_WHAT THE EXERCISE ASKS_. Please copy exactly the lines that run from the start of the entries to the line containing "Image resolution: width=1024", inclusive.

_INFORMATION GIVEN_.
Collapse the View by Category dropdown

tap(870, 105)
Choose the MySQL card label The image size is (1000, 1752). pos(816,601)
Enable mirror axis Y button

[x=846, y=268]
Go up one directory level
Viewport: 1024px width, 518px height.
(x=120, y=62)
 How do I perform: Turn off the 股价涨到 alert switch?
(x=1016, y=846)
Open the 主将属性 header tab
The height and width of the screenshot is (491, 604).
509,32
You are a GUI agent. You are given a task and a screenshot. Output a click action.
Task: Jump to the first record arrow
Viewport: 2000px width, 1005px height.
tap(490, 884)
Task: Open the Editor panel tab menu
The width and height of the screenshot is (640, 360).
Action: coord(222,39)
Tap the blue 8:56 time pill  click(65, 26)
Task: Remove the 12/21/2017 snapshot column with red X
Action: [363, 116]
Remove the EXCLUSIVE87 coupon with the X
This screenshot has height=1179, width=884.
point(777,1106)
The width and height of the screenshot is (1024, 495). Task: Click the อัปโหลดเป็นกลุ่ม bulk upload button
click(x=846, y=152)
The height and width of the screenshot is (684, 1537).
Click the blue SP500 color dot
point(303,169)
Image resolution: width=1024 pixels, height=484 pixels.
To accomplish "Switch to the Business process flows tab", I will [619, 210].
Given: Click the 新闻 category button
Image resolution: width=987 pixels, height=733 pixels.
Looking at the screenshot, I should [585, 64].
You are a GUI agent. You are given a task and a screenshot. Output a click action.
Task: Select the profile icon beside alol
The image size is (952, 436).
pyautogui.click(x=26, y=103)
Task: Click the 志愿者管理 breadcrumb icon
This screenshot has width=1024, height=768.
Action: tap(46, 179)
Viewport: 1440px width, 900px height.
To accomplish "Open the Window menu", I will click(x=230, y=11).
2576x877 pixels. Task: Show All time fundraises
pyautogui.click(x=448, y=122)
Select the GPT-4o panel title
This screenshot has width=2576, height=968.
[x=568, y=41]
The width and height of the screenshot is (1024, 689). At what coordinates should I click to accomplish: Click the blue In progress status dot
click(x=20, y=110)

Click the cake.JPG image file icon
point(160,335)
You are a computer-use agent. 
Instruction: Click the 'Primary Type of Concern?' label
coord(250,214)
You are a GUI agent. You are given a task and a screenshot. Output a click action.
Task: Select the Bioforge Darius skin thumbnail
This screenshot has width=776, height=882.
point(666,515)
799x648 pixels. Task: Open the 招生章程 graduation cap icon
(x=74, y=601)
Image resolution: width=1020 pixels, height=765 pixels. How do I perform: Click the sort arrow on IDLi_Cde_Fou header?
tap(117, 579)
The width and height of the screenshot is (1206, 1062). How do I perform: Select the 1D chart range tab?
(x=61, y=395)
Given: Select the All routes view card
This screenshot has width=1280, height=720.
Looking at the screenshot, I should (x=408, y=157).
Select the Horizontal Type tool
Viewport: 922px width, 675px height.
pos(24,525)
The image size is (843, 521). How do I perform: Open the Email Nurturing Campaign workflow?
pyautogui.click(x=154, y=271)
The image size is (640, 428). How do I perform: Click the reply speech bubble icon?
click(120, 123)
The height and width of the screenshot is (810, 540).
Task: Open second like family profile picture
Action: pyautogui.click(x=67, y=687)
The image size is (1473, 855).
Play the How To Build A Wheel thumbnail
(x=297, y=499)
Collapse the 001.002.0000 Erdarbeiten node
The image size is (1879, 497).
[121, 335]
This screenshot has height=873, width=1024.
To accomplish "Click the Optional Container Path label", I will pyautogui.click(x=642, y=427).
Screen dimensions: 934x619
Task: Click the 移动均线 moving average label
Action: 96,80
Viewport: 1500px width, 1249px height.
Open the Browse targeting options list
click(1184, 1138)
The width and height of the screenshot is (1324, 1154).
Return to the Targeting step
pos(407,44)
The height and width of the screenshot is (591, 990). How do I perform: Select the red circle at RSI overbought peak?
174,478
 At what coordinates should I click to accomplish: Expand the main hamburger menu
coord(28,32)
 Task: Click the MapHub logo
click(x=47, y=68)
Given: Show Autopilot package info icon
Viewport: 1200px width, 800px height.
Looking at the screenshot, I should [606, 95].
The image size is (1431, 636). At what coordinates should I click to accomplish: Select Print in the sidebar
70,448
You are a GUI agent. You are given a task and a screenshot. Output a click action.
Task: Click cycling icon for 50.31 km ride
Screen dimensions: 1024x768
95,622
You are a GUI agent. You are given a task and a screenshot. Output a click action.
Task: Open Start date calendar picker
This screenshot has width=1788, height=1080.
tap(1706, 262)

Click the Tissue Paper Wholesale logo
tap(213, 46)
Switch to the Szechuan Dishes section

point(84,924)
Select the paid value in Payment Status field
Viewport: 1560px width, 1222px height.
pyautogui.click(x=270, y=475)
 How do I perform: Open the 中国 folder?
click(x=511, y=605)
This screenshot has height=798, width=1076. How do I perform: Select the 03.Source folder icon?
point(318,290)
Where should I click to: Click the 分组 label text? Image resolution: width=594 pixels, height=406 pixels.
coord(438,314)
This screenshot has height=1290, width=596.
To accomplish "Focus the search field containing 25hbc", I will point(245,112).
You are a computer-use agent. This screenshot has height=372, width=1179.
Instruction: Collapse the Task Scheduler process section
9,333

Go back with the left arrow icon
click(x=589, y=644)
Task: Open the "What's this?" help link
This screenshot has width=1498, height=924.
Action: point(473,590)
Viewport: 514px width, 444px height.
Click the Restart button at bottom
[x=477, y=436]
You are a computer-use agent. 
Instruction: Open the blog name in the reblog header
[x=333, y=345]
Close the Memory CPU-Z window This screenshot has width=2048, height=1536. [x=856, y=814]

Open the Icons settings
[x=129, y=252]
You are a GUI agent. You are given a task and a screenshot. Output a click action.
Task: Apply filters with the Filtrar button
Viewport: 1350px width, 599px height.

_YOUR SOLUTION_.
Collapse the View by Category dropdown

tap(870, 105)
Choose the MySQL card label The image size is (1000, 1752). pos(816,601)
Enable mirror axis Y button

[x=846, y=268]
Go up one directory level
Viewport: 1024px width, 518px height.
(x=120, y=62)
 How do I perform: Turn off the 股价涨到 alert switch?
(x=1016, y=846)
Open the 主将属性 header tab
The height and width of the screenshot is (491, 604).
509,32
You are a GUI agent. You are given a task and a screenshot. Output a click action.
Task: Jump to the first record arrow
Viewport: 2000px width, 1005px height.
tap(490, 884)
Task: Open the Editor panel tab menu
The width and height of the screenshot is (640, 360).
Action: coord(222,39)
Tap the blue 8:56 time pill  click(65, 26)
Task: Remove the 12/21/2017 snapshot column with red X
Action: [363, 116]
Remove the EXCLUSIVE87 coupon with the X
This screenshot has height=1179, width=884.
point(777,1106)
The width and height of the screenshot is (1024, 495). Task: Click the อัปโหลดเป็นกลุ่ม bulk upload button
click(x=846, y=152)
The height and width of the screenshot is (684, 1537).
Click the blue SP500 color dot
point(303,169)
Image resolution: width=1024 pixels, height=484 pixels.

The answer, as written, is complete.